I strongly suggest that if you ever stumble upon the opportunity to stand in the middle of a field while three Hangin’ Tree Cowdogs herd an ample population of cattle towards you, enveloping you into their horde, you take it.
We recently spent a morning at the cattle ranch belonging to Carol and Guy Maberry of Hilger, Montana. Replacing the traditional ranch hand is the Hangin’ Tree Cowdog, one of which can often accomplish the work of two people. Hangin’ Tree dogs are bred specifically to trail, find, and move herds of cattle. During our time with the Maberrys, we met their three primary working dogs (Rio, Pink, and Lucy), and had the good fortune of watching them in action.

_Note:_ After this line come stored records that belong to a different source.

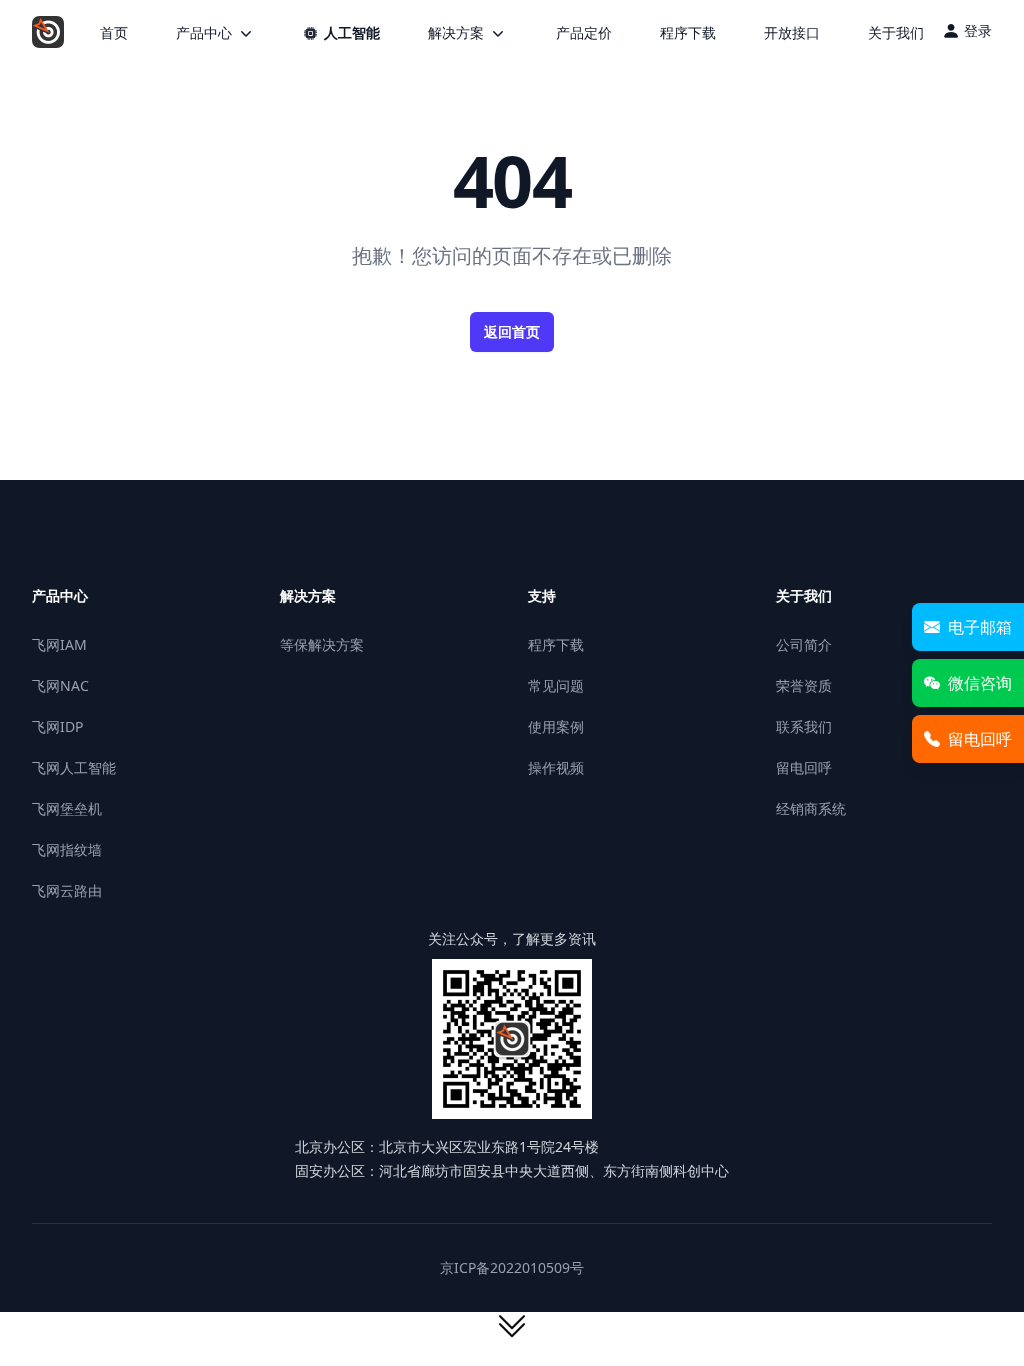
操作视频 (556, 767)
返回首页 (512, 331)
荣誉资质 (804, 685)
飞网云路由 (67, 890)
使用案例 (556, 726)
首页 (114, 32)
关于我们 (896, 32)
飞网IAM (59, 644)
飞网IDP (57, 726)
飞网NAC (60, 685)
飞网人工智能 (74, 767)
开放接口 (792, 32)
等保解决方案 (322, 644)
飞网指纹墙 (67, 849)
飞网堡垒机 (67, 808)
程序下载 (688, 32)
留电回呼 (804, 767)
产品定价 (584, 32)
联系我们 (804, 726)
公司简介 (804, 644)
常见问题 (556, 685)
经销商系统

Hangin’ Tree Cowdogs were founded and developed in Oklahoma in the 1980s by Gary Ericsson and his son, Choc. To yield the ultimate cowdog, the Ericssons utilized four breeds of dogs:
- 1/4th Kelpie, giving them endurance, toughness, short hair, and strong herding instinct
- 3/8th Border Collie, providing a dog that is a quick learner, an intense herder, and works the livestock by way of authoritative eye contact
- 1/8th Catahoula Leopard, bringing the ability to trail, find, and hold up cattle with their highly sensitive noses
- 1/4th Australian Shepherd, contributing agility and an innate ability to handle cattle (Only one Australian Shepherd was used in the line – “Black Bear” who won Idaho and Montana Stockdog Championships and ultimately sold for $20,000)
Hangin’ Tree Cowdogs are bred for endurance, intelligence, courageousness, loyalty, and their willingness and ability to perform grueling work under harsh conditions. Their coat is short and slick, an effective defense against bothersome stickers and burs while working in the field. They are able to work in both heat and cold; the development of a thick undercoat during the winter months serves to protect them from bitter temperatures. Their tails are docked to help avoid injury – some naturally, some surgically. Unlike other dog registration requirements, the Hangin’ Tree Cowdog Association bases registry on performance. Dogs must show a willingness to nip at both the heads and heels of cattle in order to be certified.
For me, the most notable trait that these dogs possess is the ability to control their impulses. Their genetics compel them to work the herd, moving them as directed by whistles or verbal commands provided by their handler or by their ingrained instincts. The concentration they maintain on the livestock is impassioned, unwavering, and palpable. Although many of their movements are self-directed based on experience, the handler will interject a command when needed. At times, it is necessary to get the dogs to cease driving the herd at all. From across the field, Guy can override their innate drive to push the herd with a simple “down,” and they will drop to the ground, quivering in anticipation of his next directive.
Back to the scene in which the dogs are driving the entire herd straight towards and around me. I’m a California girl, having become a resident of Montana only recently. Although I have experience working directly with animals for more years than I care to count, I found myself slightly nervous to have 30+ head of cattle moving directly towards us as Carol and I stood in the middle of the field. As Guy was directing the dogs, I glanced inconspicuously at Carol to pick up on any hints that we should start running for our lives, but there were none. As they passed, I could hear the beat of their hooves against the dry earth, strong enough to feel its pulse in my chest. I listened to the chorus of their grunts and puffs of protest. Shimmering strings of saliva fell from their muzzles to the dusty earth below. I could smell their musty, earthy, leathery scent.
After they passed and I caught my breath, I couldn’t wait for the dogs to bring them back my way again.